> [Ausgewählter Text]:
━━━━━━━━━━━━━━━━━━━━

Seine Musik generiert Lukas ausschließlich digital am Computer, nicht mit Instrumenten. „Ich kann zwar ein MIDI-Keyboard anschließen“, erläutert er, „aber damit probiere ich nur herum, bis ich eine Melodie habe – der Rest ist Sounds zusammenbauen am Computer.“ Das bedeutet: „Sound-Design – hören, was zueinander passt, Frequenzen, Melodien.“ Damit beschreitet Lukas als El Schacko Neuland: „Als Schlagzeuger hab ich mit Melodien ja nie zu tun gehabt.“
Jetzt arbeite er sich tief in die Materie ein, und wo sich Lücken auftun, nimmt er gerne auch Ratschläge an: „Mir helfen Connections zu Musikern, die sagen, hier und da fehlt noch was.“ Für Lukas ist das Projekt ein willkommener Ausgleich, da er in der Band nicht der Melodiegeber ist; nun kann er Arrangements gestalten, wie er möchte – die Vorteile eines Solo-Projekts.
Dabei hat er überdies keine Vorbilder, an denen er sich orientiert: „Ich habe erst 2021 begonnen, EDM zu hören, und 2018 damit angefangen, herumzuexperimentieren.“ Einen bestimmten Künstler als Vorbild gibt es für ihn daher nicht.
Was seine Punkrock-Mitmusiker betrifft, muss Lukas mit seiner zweiten Leidenschaft überraschenderweise nicht hinterm Berg halten: „Die anderen sind sowieso in der Electro-Szene zu Hause, die feiern das.“ Das drückt sich auch in der Besetzung des Festivals „Straff im Kaff“ aus, das Hagen02 am Samstag, 17. August, ausrichten. Der Spielplan sieht sechs, sieben Bands und etwas wengier DJs vor. „Da bringen wir extra Electro-Musik ein“, meint Lukas. Und zwar solche, die nicht üblicherweise auf Dorf-Partys zu hören ist, sondern auch mal schnellere Tracks mit höherer BPM-Zahl. „Solche Musik mögen meine Leute auch.“ Das erinnert an ein weiteres Projekt, an dem Lukas beteiligt ist: Als „Beat The Drums“ tut er sich mit einem anderen Schlagzeuger zusammen, nämlich Darius Pesel von Damage Report. Da schlüpft Lukas allerdings in seine DJ-Rolle, während Darius Schlagzeuger bleibt – und zu den von Lukas aufgelegten Tracks live trommelt. „Das Projekt war damals ein Grund, mir mein DJ-Tool zu kaufen“, verrät Lukas. Jetzt liege das Projekt zwar auf Eis, sagt Lukas, aber Ideen habe er: etwa, eigene Electro-Tracks zu produzieren, zu denen Darius live in die Felle drischt.

━━━━━━━━━━━━━━━━━━━━

> [Arbeitsauftrag A]: Erklären Sie anhand des ausgewählten Textes in ein bis drei Sätzen, warum das Projekt für Lukas ein willkommener Ausgleich ist.

[Dateneinträge]

━━━━━━━━━━━━━━━━━━━━

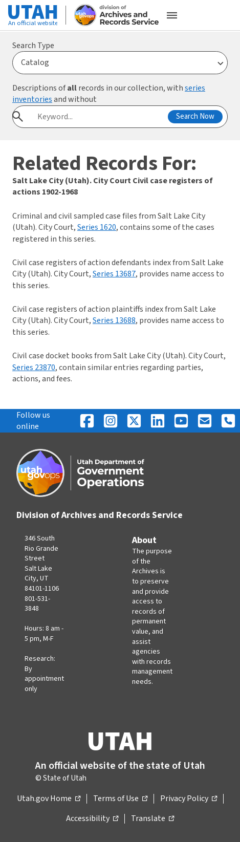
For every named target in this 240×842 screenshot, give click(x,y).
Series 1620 (96, 227)
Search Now (195, 116)
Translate (152, 819)
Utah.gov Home (48, 799)
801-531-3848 (37, 604)
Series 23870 (33, 367)
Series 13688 (114, 320)
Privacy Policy (188, 799)
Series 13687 (114, 273)
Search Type (33, 45)
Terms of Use (120, 799)
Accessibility (92, 819)
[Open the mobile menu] (172, 15)
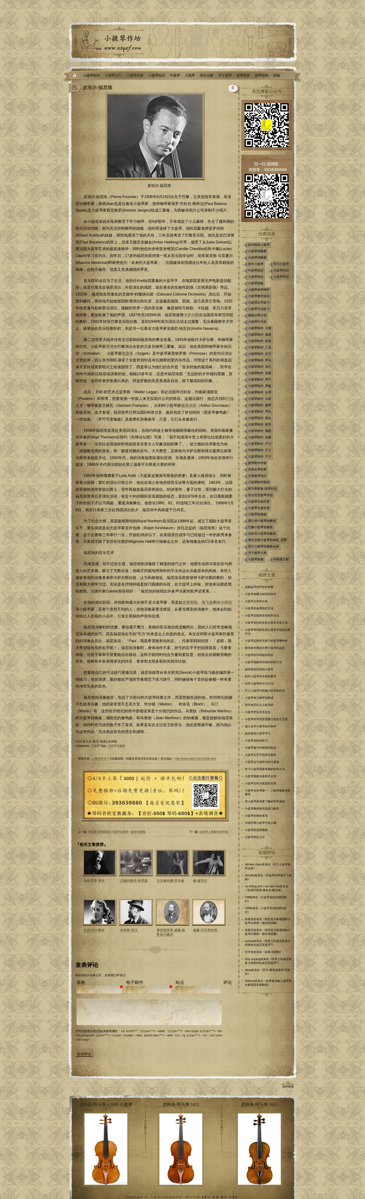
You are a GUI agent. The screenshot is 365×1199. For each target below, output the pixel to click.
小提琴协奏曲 (257, 514)
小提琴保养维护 (259, 289)
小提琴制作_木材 (259, 399)
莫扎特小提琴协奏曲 (262, 521)
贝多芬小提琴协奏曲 (262, 533)
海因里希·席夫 (94, 881)
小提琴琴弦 (281, 277)
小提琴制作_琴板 (259, 386)
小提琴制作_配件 (259, 424)
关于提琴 (225, 75)
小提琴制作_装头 (259, 418)
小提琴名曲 (135, 75)
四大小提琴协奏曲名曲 (263, 546)
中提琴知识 (255, 270)
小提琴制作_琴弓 (259, 379)
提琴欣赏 (243, 75)
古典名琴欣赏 (257, 469)
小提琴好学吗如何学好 (259, 655)
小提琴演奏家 (257, 251)
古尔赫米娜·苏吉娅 (170, 881)
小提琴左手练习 (259, 302)
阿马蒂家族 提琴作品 (262, 488)
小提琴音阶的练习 (256, 740)
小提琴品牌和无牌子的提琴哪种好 (266, 640)
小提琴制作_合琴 (259, 392)
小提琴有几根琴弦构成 (259, 697)
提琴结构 (261, 75)
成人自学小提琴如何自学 (260, 726)
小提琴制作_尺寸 (259, 444)
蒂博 (109, 347)
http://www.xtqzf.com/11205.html (195, 758)
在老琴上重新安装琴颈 (213, 832)
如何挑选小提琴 (259, 245)
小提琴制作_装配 (259, 431)
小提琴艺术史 (257, 322)
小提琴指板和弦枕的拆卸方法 (263, 662)
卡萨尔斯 (191, 315)
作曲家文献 (281, 559)
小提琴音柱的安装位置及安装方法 (266, 622)
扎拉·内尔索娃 (94, 930)
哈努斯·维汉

━━━━━━━━━━━━━━━━━━━━

> [Arbeitsauftrag B]: Schreiben Sie in den Einträgen alles von der Zeile mit „Search Type (33, 45)“ bis hinunter zur Zeile mit „小提琴制作_琴板 (259, 386)“ neu und setzen Sie dabei „Barrierefreiheit“ an die Stelle von „Accessibility“, ohne sonst etwas zu verändern. Die Bilder lassen Sie in Ihrer Antwort weg.

> [Musterlösung A]: Das Projekt ist für Lukas ein willkommener Ausgleich, weil er in der Band nicht der Melodiegeber ist. Als El Schacko kann er Arrangements so gestalten, wie er möchte, und der Text nennt das einen Vorteil eines Solo-Projekts.

> [Musterlösung B]:
Search Type (33, 45)
Terms of Use (120, 799)
Barrierefreiheit (92, 819)
[Open the mobile menu] (172, 15)
You are a GUI agent. The screenshot is 365×1199. For each target below, output the pixel to click.
小提琴协奏曲 (257, 514)
小提琴保养维护 (259, 289)
小提琴制作_木材 (259, 399)
莫扎特小提琴协奏曲 (262, 521)
贝多芬小提琴协奏曲 (262, 533)
海因里希·席夫 (94, 881)
小提琴琴弦 (281, 277)
小提琴制作_琴板 (259, 386)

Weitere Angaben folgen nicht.